New research helps ostriches orgasm
Dr Irek Malecki, of the School of Animal Biology at The
University of Western Australia (UWA) collecting semen from
a male emu, who is much gentler than a male ostrich, using
an artificial cloaca.

People say a “bird in the hand is worth two in the bush”, but try masturbating a two metre tall, 120 kilogram male ostrich with powerful legs and toenails and you’ve got a challenge on your hands.

Researchers in the School of Animal Biology at The University of Western Australia (UWA) have achieved a world-first by developing animal and human-friendly methods for semen collection and artificial insemination in ostriches.

Dr Irek Malecki, co-supervisor of the project, said the technique, which involved using a dummy female for collecting ostrich ejaculates, evolved out of animal behaviour observations, where captive reared birds become imprinted and perceived humans as “sexy” and worthy of their sexual display.

To mate, male ostriches rest a leg on their partner, which led to the development of a dummy female with an artificial cloaca (reproductive/excretory orifice) as a sperm receptacle.

Emus, however, require no such balancing and can ejaculate into the artificial cloaca held by a person while crouching on the ground and ‘resting’ on the person’s arm and back .

Emus and ostriches are members of the ratite family, a diverse group of large, flightless birds.

A graduate of the Faculty of Animal Husbandry, Academy of Agriculture, Lublin, Poland, Dr Malecki migrated to Australia in 1989 and was awarded a UWA/CSIRO scholarship for PhD studies on the reproductive physiology of emus.

After completing his PhD in 1997, he continued his research at UWA on ratite reproductive biology, focussing on developing semen collection, artificial insemination, fertility and hatchability technologies for the emu and ostrich industries.

His research was supported by the Rural Industries Research and Development Corporation (RIRDC).

“Emu and ostrich fertility is now better understood and we can objectively assess fertility and diagnose fertility problems for individuals or flocks,” Dr Malecki said.

“We’ve also developed tests for sperm function in vitro to optimise diluents and conditions for storage and cryopreservation of emu and ostrich sperm. Our technologies are ready for adoption by the emu and ostrich industries.”

A 2002 collaboration with African researchers on ostrich fertility led to the important and unexpected finding that part of reproductive waste in females is caused by early embryo mortality, rather than infertility.

Dr Malecki said their research demonstrated the need for greater understanding of early embryo viability, the physiological zero temperature at which no development occurs and also the relationship of the blastoderm stage (formed by the cleavage of the fertilised egg) to embryo development, hatchability and chick development.

In Australia, ostriches are bred for skin and meat and emus for meat, skin and oil.

Arthur Pederick of Wagin, President of the Emu Farmers’ Association of WA and Federal Secretary-Treasurer of the Emu Industry Federation of Australia said Dr Malecki’s work would be immensely important to the industry once research had categorised the anti-inflammatory, antiseptic and anaesthetic qualities of the oil, as this would generate demand for product and create new markets.

_Actions to take_.
1) In the article on ostrich research, what are emus bred for in Australia?
2) Please pick up the article on ostrich research after its final sentence and keep writing it.
The lines that come after the article on ostrich research have no connection to it.

_Excerpted records_.
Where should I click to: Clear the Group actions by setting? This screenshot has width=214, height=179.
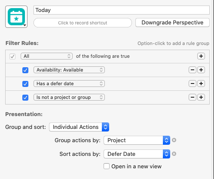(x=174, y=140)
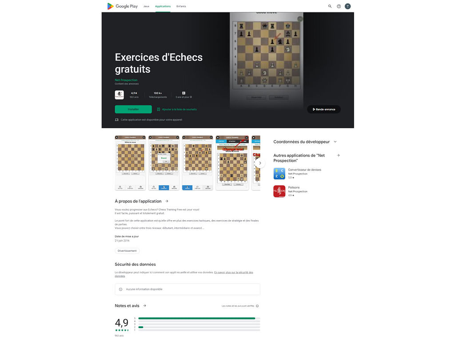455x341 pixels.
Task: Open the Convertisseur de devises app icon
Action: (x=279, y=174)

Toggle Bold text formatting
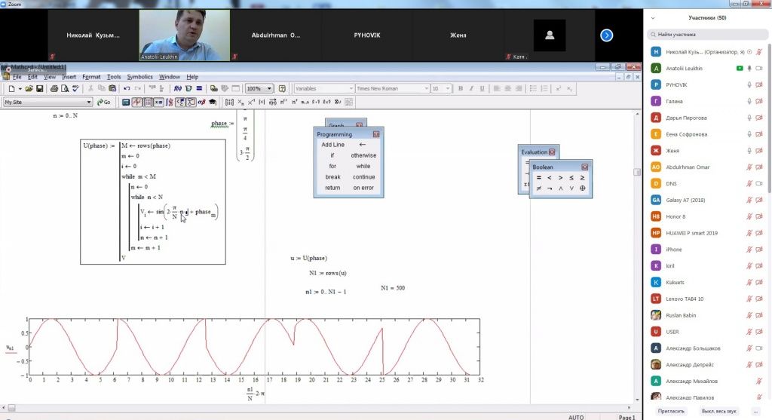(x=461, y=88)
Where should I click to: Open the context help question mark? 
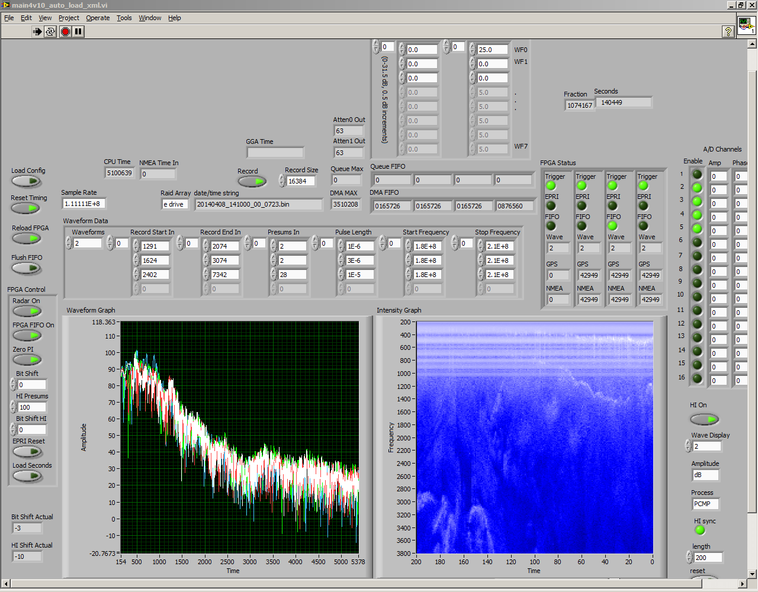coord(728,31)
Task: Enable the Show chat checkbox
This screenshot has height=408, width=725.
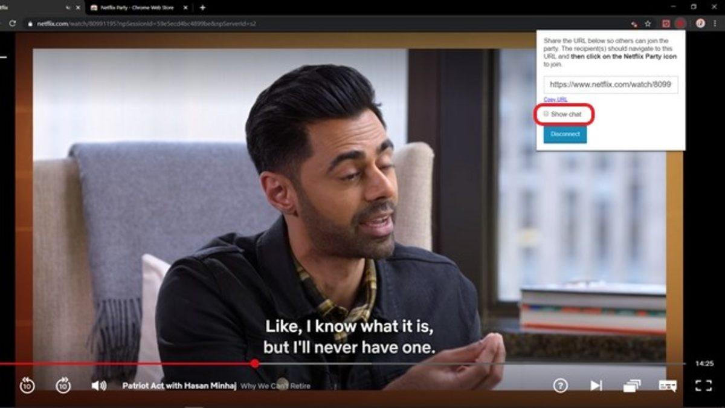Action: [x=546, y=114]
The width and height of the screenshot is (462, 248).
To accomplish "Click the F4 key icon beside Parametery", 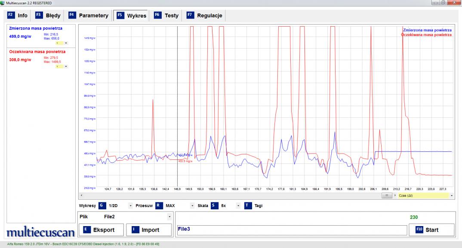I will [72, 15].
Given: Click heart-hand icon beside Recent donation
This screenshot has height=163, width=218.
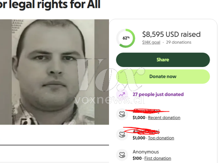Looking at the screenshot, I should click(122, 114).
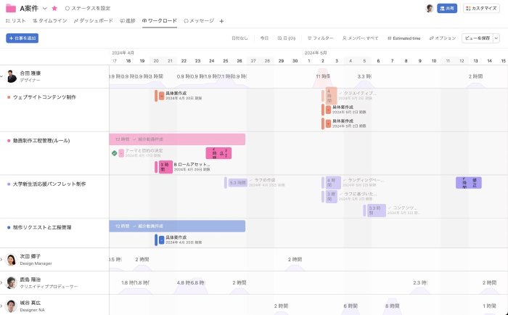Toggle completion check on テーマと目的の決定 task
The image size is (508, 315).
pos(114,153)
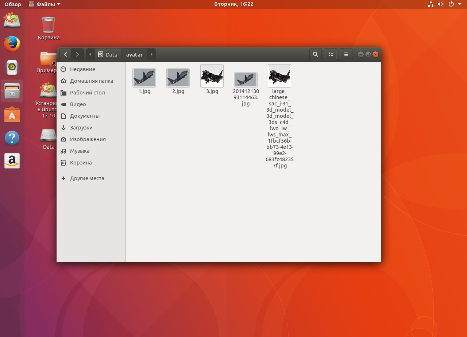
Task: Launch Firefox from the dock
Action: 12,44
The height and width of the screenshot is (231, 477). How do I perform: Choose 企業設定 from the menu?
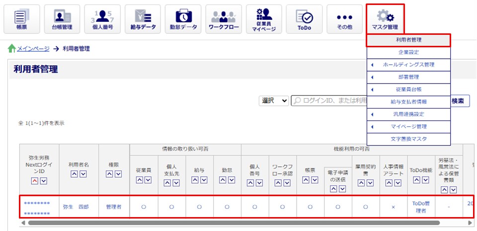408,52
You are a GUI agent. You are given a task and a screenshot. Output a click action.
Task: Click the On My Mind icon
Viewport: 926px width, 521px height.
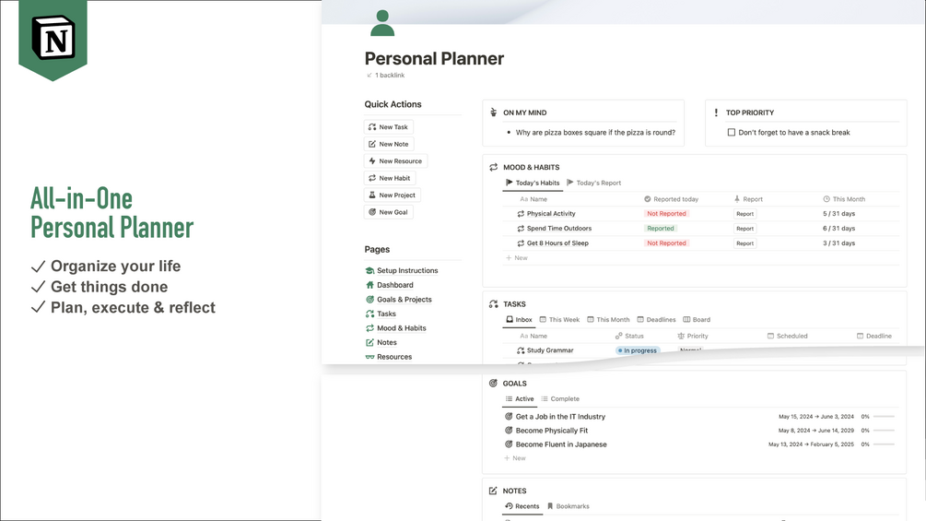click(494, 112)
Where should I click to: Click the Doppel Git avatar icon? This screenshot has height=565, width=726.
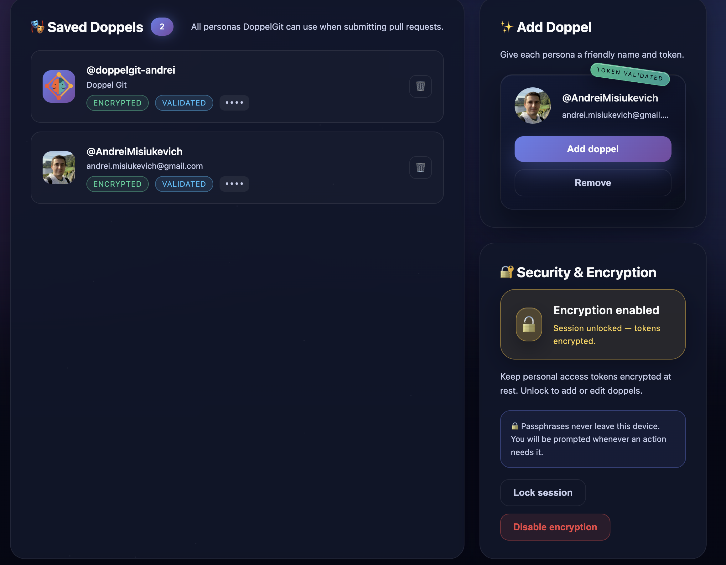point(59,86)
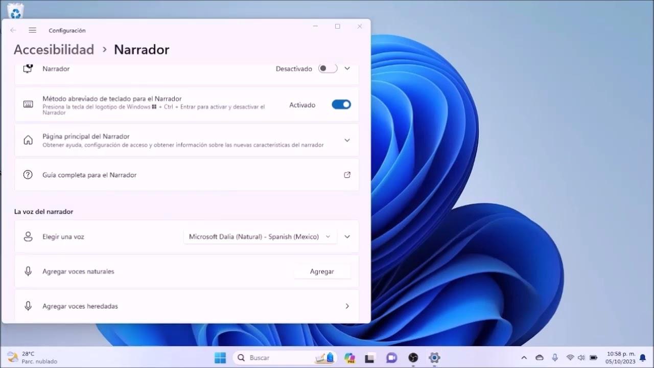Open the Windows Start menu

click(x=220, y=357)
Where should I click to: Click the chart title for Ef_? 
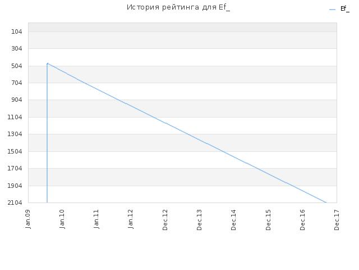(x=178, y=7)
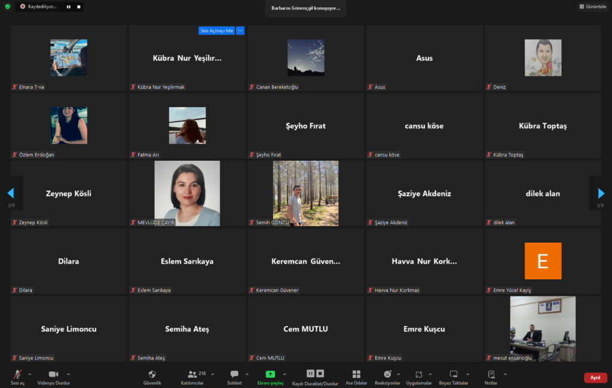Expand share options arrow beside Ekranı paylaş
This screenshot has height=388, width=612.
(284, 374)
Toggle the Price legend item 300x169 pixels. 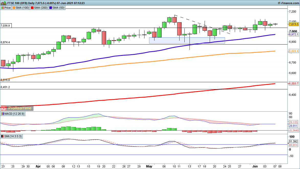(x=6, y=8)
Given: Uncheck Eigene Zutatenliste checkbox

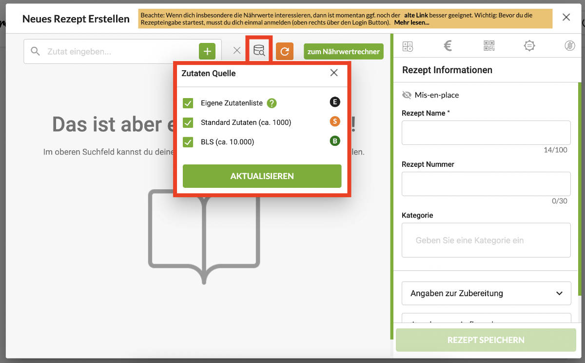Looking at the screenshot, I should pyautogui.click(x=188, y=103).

_Your responses_.
1) Meat, skin and oil.

2)
“It’s been a boom and bust industry and once there were more than 1000 registered emu farms in Australia, but now we’re down to 50,” Mr Pederick said.

“Most of the industry is in NSW, Victoria and SA because they have abattoirs to process the birds, but in WA there is no dedicated abattoir and we don’t presently have the numbers to justify one.

“Emus have dark meat, which tastes similar to beef and is high in iron and low in fat. There are many positive aspects to emu products and when we have a better consumer base, Dr Malecki’s work will be invaluable in specifically breeding for quality oil and meat producing birds.

“The technologies he has developed will save the industry around 10 years of work,” Mr Pederick said.

This view is echoed by Michael Hastings, President of the Australian Ostrich Association and a former Nuffield Scholar, who studied ostrich genetics and the potential role of a central international ostrich genetic improvement centre.

He describes Dr Malecki’s work as “pioneering”, as it provided tools to test genetics across a range of hens to speed up genetic gains and select lines with positive traits.

Mr Hastings owns and manages two properties at Winchelsea in south-western Victoria. The main enterprise produces 13,000 to 15,000 ostrich eggs per year and supplies chicks to other Australian farmers and regularly exports its genetics around the world.

“We must be competitive and the road for the ratite industry is to use genetics for productivity gains so that we can be more efficient than countries with cheaper labour and subsidised feed,” he said.

“In my ostrich flock superior genetics has increased meat yield by two to three kilograms per bird and skin by more than 30 square centimetres, while grow-out time has reduced by three to four months.”

Mr Hastings said it was now possible to produce “unique” 95 kilogram birds in 10 months, where it previously took 14 months to produce a 90 kilogram bird.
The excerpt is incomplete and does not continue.